En lugar de poner atención a los números y la grandilocuencia de quienes buscan, en todo momento, ganar, la literatura debe saber reconocer y contar lo que les sucede a quienes les ha sido robada la posibilidad de competir, porque el primer lugar está dado de antemano. Pensemos en la pandemia, volvámosla singular: Yolanda (su familia ha preferido que no se publiquen sus apellidos) nació en Ecatepec, hace cuarenta y cinco años. Su infancia fue complicada, en gran medida por el alcoholismo de su padre, que la violentaba a ella, a su hermana y a su madre. Cuando tenía nueve años, el padre echó de la casa a su mujer y a sus hijas. Ahí, en la calle, vivieron cerca de cuatro meses.

Gracias a uno de sus tíos, Yolanda, su hermana y su madre volvieron a tener un techo. La madre, sin embargo, murió poco tiempo después, atropellada. Las hermanas se quedaron a vivir con el tío, quien empezó a abusar de ellas. Al cumplir los 12 años, Yolanda debió dejar la escuela, por un embarazo no deseado, producto de una relación no deseada. Poco antes del cuarto mes, Yolanda sufrió un aborto natural. La escuela ya no era opción, así que empezó a trabajar. Su hermana y ella se fueron a vivir juntas.

La hermana se volvió enfermera y convenció a Yolanda de retomar los estudios.

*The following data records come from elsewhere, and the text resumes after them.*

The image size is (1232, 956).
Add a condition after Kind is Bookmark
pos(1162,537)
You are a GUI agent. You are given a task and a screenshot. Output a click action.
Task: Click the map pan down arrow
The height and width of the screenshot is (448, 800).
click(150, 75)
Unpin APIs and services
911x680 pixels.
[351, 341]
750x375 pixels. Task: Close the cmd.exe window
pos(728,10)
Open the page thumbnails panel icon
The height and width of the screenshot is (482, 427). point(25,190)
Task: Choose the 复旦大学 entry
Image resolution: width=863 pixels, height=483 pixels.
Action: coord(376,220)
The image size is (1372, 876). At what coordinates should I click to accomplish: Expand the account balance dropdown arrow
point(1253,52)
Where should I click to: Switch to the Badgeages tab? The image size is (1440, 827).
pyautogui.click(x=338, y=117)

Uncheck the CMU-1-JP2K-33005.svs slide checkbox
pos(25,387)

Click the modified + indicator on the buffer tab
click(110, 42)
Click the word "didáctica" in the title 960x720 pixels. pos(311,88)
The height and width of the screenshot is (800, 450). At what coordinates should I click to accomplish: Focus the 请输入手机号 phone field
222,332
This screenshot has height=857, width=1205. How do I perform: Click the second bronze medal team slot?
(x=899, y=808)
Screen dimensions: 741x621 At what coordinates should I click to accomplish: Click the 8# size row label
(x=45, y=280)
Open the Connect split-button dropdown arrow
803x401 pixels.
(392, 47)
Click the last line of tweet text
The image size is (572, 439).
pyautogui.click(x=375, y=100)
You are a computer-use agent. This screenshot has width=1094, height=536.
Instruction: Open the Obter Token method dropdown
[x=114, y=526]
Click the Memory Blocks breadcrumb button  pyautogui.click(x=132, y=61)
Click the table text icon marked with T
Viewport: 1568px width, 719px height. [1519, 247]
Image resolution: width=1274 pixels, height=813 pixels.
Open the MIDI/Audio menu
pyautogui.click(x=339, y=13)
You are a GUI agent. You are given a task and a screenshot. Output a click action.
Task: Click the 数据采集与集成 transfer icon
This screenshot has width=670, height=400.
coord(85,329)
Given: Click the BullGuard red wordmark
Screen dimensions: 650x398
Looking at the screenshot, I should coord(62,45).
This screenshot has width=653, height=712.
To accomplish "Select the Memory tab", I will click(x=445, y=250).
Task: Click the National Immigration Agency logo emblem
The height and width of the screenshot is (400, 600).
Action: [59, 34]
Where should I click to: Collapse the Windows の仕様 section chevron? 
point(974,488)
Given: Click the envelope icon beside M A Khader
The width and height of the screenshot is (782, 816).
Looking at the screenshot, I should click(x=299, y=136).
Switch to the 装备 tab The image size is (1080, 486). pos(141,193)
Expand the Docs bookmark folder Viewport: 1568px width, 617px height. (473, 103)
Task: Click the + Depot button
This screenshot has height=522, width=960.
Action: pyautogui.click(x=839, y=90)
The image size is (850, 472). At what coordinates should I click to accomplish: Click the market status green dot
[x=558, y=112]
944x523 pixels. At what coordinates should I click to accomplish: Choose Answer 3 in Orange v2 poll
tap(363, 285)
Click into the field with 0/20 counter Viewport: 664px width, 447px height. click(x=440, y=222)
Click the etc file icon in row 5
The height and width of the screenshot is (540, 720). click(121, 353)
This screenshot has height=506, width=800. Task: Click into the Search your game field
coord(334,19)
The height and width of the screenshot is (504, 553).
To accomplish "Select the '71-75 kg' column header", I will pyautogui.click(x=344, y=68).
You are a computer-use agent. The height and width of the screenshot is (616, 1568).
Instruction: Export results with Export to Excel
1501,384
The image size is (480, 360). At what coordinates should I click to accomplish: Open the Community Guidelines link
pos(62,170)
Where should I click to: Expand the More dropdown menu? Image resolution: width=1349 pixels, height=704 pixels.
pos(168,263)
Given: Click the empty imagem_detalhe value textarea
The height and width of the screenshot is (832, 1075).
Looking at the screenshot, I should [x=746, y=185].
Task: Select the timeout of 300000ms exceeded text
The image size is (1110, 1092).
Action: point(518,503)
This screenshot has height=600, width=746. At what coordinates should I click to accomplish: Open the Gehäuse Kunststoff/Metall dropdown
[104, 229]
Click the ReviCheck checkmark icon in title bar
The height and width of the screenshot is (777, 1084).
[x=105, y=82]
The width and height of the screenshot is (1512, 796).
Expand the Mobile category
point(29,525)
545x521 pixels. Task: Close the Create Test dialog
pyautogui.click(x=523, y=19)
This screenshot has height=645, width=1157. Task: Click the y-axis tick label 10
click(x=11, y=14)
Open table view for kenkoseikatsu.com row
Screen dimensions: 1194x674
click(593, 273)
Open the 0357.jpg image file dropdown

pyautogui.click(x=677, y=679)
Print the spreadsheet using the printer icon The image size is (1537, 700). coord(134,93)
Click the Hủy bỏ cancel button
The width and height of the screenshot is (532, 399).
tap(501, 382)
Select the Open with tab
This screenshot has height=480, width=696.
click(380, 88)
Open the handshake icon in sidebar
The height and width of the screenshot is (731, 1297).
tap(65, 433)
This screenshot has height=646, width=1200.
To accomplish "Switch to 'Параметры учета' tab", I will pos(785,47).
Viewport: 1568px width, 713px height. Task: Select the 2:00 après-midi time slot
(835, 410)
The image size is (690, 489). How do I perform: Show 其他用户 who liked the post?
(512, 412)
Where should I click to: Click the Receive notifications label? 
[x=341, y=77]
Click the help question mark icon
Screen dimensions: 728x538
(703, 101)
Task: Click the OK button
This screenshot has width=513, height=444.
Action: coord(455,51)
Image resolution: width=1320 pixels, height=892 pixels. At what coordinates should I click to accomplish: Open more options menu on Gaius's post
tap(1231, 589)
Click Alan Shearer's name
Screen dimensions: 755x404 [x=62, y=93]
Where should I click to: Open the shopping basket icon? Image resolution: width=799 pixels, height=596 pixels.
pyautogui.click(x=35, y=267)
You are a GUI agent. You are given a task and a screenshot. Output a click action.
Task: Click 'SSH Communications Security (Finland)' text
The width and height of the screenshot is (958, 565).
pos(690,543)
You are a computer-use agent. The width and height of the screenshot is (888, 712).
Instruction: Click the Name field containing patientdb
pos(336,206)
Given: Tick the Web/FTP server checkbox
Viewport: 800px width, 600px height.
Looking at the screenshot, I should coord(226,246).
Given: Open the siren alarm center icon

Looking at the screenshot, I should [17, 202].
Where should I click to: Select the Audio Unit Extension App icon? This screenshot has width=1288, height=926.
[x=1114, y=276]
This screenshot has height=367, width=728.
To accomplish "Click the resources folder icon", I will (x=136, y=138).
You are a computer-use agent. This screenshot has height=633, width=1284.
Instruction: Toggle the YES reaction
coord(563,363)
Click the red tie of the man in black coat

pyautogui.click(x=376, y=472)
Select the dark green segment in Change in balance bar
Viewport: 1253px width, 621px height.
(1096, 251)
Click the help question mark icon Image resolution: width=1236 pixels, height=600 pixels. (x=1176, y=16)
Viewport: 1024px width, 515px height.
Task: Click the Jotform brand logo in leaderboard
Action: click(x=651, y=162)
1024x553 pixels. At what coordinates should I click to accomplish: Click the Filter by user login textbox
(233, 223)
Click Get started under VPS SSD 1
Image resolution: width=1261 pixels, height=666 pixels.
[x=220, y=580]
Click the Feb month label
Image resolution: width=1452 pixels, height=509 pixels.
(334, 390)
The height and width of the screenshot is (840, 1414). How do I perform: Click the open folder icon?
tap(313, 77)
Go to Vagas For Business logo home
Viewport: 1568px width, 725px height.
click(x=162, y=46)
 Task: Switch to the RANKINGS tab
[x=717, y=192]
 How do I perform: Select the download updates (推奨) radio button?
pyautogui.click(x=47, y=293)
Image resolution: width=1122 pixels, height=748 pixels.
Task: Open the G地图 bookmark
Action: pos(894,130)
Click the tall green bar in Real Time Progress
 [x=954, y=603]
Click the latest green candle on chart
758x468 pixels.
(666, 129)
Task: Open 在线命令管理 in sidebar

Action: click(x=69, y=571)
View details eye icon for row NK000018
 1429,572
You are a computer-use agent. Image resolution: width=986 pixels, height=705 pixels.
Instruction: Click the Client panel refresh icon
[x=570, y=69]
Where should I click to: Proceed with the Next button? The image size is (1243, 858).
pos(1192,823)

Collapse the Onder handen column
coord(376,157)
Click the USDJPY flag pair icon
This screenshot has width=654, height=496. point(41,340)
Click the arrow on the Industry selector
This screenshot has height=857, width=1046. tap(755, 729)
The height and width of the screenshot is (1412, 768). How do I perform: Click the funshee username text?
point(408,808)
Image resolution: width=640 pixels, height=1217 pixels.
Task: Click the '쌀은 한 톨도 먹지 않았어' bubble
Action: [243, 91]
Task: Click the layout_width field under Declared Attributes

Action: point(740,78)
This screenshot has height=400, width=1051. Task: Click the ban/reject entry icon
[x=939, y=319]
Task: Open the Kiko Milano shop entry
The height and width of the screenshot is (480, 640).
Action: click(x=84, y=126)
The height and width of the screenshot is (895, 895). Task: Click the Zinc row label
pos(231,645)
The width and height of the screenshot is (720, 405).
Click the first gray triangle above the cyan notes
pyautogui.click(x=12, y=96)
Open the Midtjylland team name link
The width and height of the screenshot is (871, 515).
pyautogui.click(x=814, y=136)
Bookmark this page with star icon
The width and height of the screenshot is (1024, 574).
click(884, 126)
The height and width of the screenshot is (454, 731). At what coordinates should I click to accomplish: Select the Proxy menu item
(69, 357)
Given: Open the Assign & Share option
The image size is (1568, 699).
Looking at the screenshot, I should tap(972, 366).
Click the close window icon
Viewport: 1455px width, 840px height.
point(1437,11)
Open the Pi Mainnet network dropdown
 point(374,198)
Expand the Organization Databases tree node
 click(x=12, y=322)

Yolanda no lo consiguió, pero decidió hacer todos los cursos que pudo para volverse masajista. Ella, a quien la vida había golpeado desde el primer día, eligió dedicarse a curar, con sus manos, los golpes de los demás, las magulladuras de los cuerpos de los otros.

Hace seis meses, su padre, el que las violentaba y echó de casa, reapareció. Necesitaba de sus hijas: el alcoholismo y la indigencia lo habían acabado. Tras discutirlo mucho, Yolanda y su hermana decidieron ocuparse de él y lo llevaron a vivir con ellas.

Poco después, al padre le dio covid y contagió a sus dos hijas. Él y la hermana se recuperaron. Yolanda, en cambio, se puso grave una semana más tarde.

Tras ser rechazada en dos hospitales, fue internada en La Raza, donde falleció dos días después, porque no había tanques de oxígeno suficientes.

La enfermedad de Yolanda, como la de tantos otros, no fue domada.

La distancia entre “lo que deberían ser las cosas” y “lo que son las cosas”, como siempre, sigue siendo inmensa.

Sobre todo, si nos enfocamos en el plural o si lo hacemos en el singular.